We spent the morning of the 4th day making sure that everything was in place for our phytoplankton incubation experiment to begin, the main reason we were on the Endeavor in the first place. Diksha and Vignesh had spent the weeks leading up to the cruise planning it all out and finally it was about to happen. With the towfish in place and all the bottles pre-labeled, we were ready to start collecting seawater.
The fish was deployed around 1300 – it took two of us plus two Endeavor crew members to get the towfish connected to the davit system and launched over the side of the vessel. In the photo below you can see what it looks like when the fish is properly deployed – doesn’t look like much if you haven’t seen this before as the actual “towfish” part of the setup sits below the surface of the water, at a depth of 1-2 meters. The towfish itself is a torpedo-shaped weight (actually a retired bathythermograph) that glides through the water as the ship is moving and allows us to collect surface water.
![](https://sites.dartmouth.edu/clay-carbon-ocean-sharmalab/files/2023/04/PXL_20230404_175545161-771x1024.jpg)
A long section of tubing pokes out in front of the nose of the towfish and then runs along its back, up around the rope that attaches the fish to the davit, and eventually to a pump that is sitting on deck – if you were taking this photo the pump would be on the ground right behind you. The white line you see extending over the water from the bottom of the photo is this piece of tubing, and if you look closely you can see where it joins with the rope and then disappears underwater. Then there is a second length of tubing that runs from the pump to our clean bubble in the ship’s lab where we bottle the samples- all in all, approximately 130 ft of tubing! Huge shout-outs to Dr. Ana Aguilar-Islas of the University of Alaska Fairbanks for lending us the towfish, and Dwayne “Whitey” Adams of the Dartmouth Apparatus Shop for helping us put together the needed accessories.

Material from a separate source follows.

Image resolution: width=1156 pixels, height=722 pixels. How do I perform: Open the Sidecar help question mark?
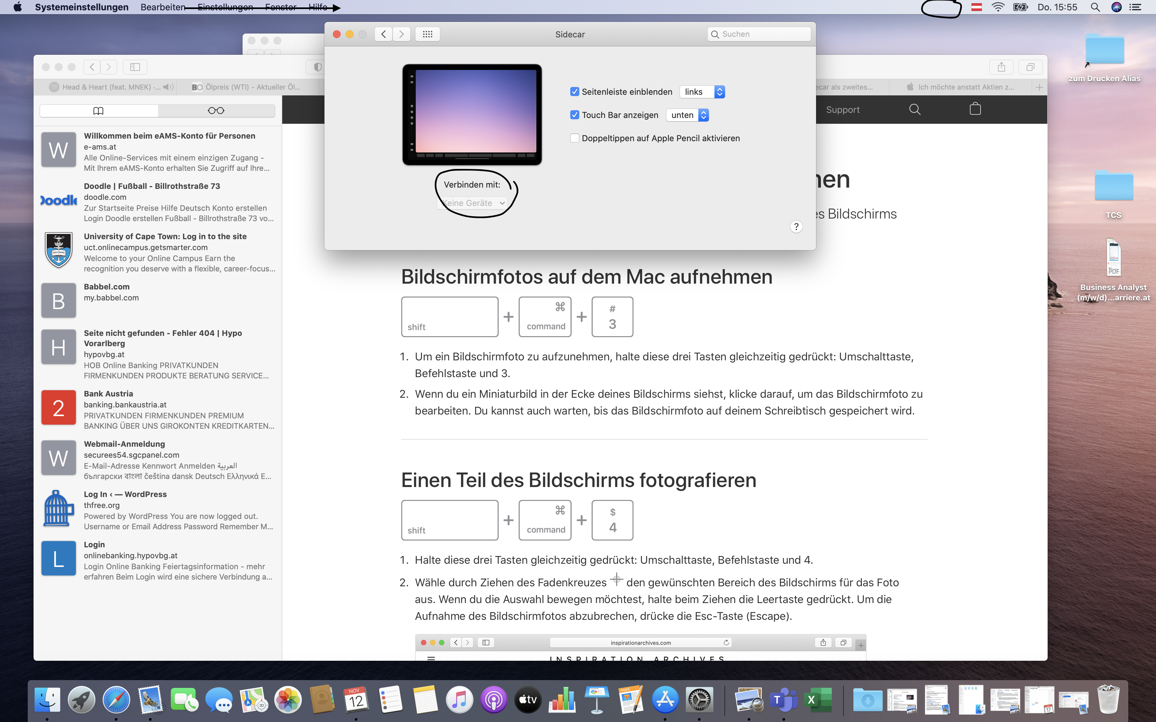click(x=796, y=226)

We needed to start the incubation experiment today to have enough time for everything, even though we eventually found out that a patch of water we passed through much later in the cruise would have provided a greater concentration of phytoplankton for us to experiment on.
In total we had 27 bottles to fill for the experiment – 9 different treatment groups that were each done in triplicate. We used the fish to collect about 40 L of seawater to subsample from – more than we needed, but always better to err on the safe side.
Diksha had the most experience performing this type of experiment before, so she filled all the bottles from our bulk supply using different types of mesh to create different size fractions of phytoplankton. We then placed all the bottles in the incubator on the back deck and left them for 24 hours so the phytoplankton could acclimatize to the bottles before we changed their environment even more.
We spent the rest of the evening in lab using the leftover water to sample for initial parameters (see featured photo), and we were thankful for the Bluetooth speaker that Vignesh had brought.